As escolas portuguesas não estão preparadas para apoiar alunos com dislexia, devido, por exemplo, à falta de formação dos professores na área, defende a Dislex – Associação Portuguesa de Dislexia. 

Segundo esta entidade, «os especialistas são unânimes ao afirmar que, em Portugal, muito tem de ser feito para capacitar os professores a intervirem ao nível desta perturbação de aprendizagem».

Esta «chamada de atenção» surge no âmbito do Dia Mundial da Dislexia (amanhã, 10 de Outubro), disfunção neurológica que afeta uma em cada dez pessoas em todo o mundo.

«As escolas debatem-se com a questão da falta de recursos, nomeadamente humanos. Os professores não têm formação na área da dislexia, o que dificulta a identificação atempada e a intervenção de forma diferenciada, em contexto de sala de aula», considera adianta Helena Serra, presidente da Dislex.

«Falamos de uma condição neurológica que atinge 48% dos alunos com necessidade de medidas de suporte à aprendizagem e à inclusão. A formação dos professores é um fator essencial para intervir de forma adequada na dislexia, em contexto de sala de aula, promovendo-se o desenvolvimento salutar e o sucesso escolar dos alunos», diz a Dislex.

«Em Julho deste ano assistimos a uma alteração na legislação, de forma a assegurar o ensino inclusivo. É retirado o foco de um grupo de alunos com determinada patologia, colocando-o no todo que é a escola. Desaparece, assim, a designação de alunos com necessidades educativas especiais para que qualquer aluno, independentemente de possuir o diagnóstico de uma patologia neurológica, beneficie das medidas previstas na nova lei», acrescenta.

«A decisão de sinalizar um aluno disléxico terá, como sempre, de decorrer de uma avaliação. No caso dos alunos que estavam já integrados na educação especial, deverá proceder-se a uma reavaliação que permita identificar as medidas que os podem ajudar. O jovem deverá ser acompanhado através de medidas universais e seletivas e pode beneficiar de adaptações ao processo de avaliação, previstas no artigo 28.º (tempo suplementar, leitura de enunciados em sala à parte)», conclui Helena Serra.

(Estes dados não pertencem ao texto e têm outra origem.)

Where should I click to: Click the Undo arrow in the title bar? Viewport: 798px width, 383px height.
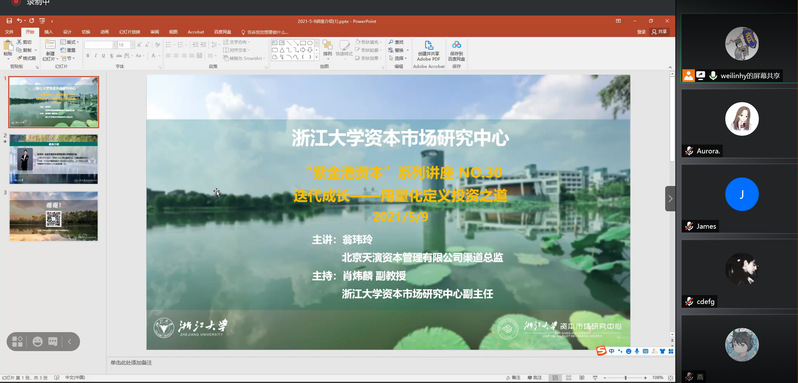pyautogui.click(x=19, y=21)
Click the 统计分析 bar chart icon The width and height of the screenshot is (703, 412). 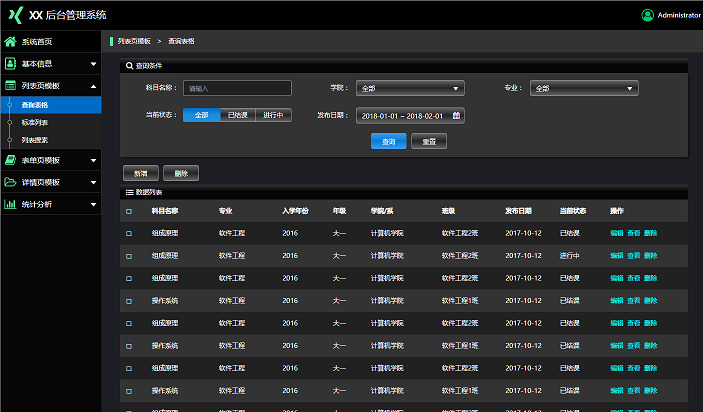tap(10, 204)
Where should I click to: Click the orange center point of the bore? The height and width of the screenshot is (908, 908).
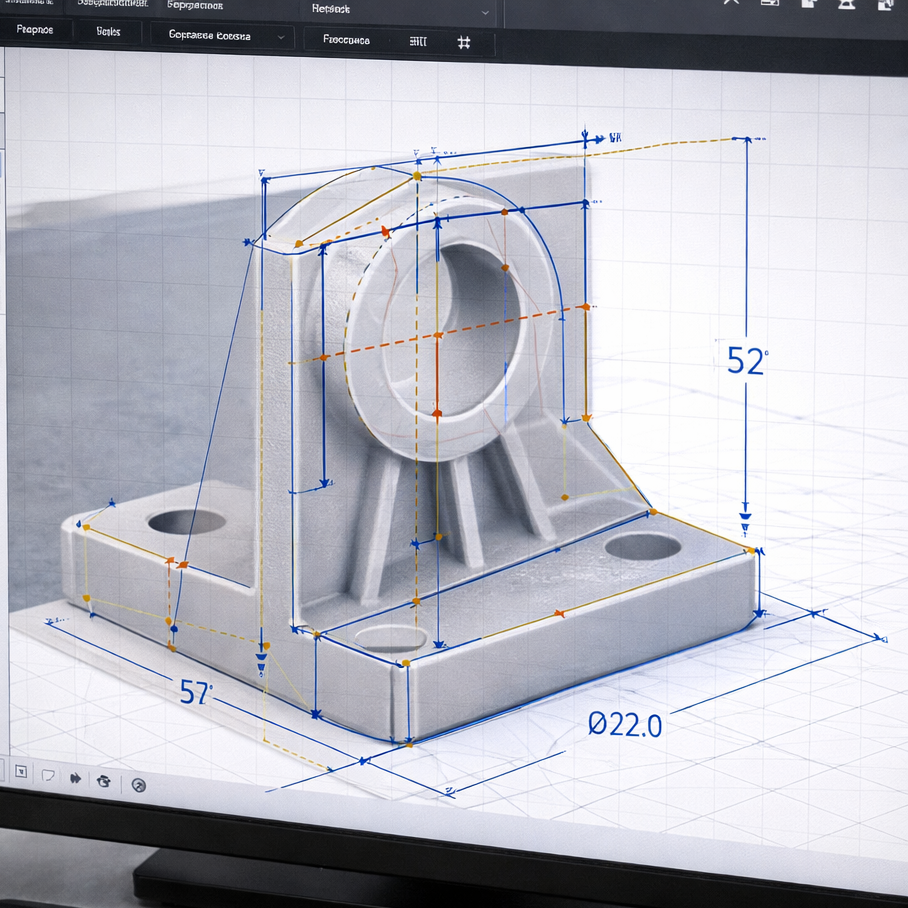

A dislexia é uma perturbação específica de aprendizagem, com origem neurológica, caracterizada por dificuldades no reconhecimento adequado das palavras, por um discurso pobre e dificuldades de descodificação, resultantes de um défice na componente fonológica da linguagem.

Ainda que esteja relacionada com a aprendizagem da leitura, a dislexia pode ter consequências noutras áreas académicas e a nível emocional e comportamental. É frequente a comorbidade com outras perturbações: perturbação específica da linguagem, discalculia, disortografia, descoordenação motora, défice de atenção com ou sem hiperatividade, alterações do comportamento, perturbação do humor, perturbação de oposição e desvalorização da autoestima.

Estima-se que a dislexia afete 600 milhões em todo o mundo.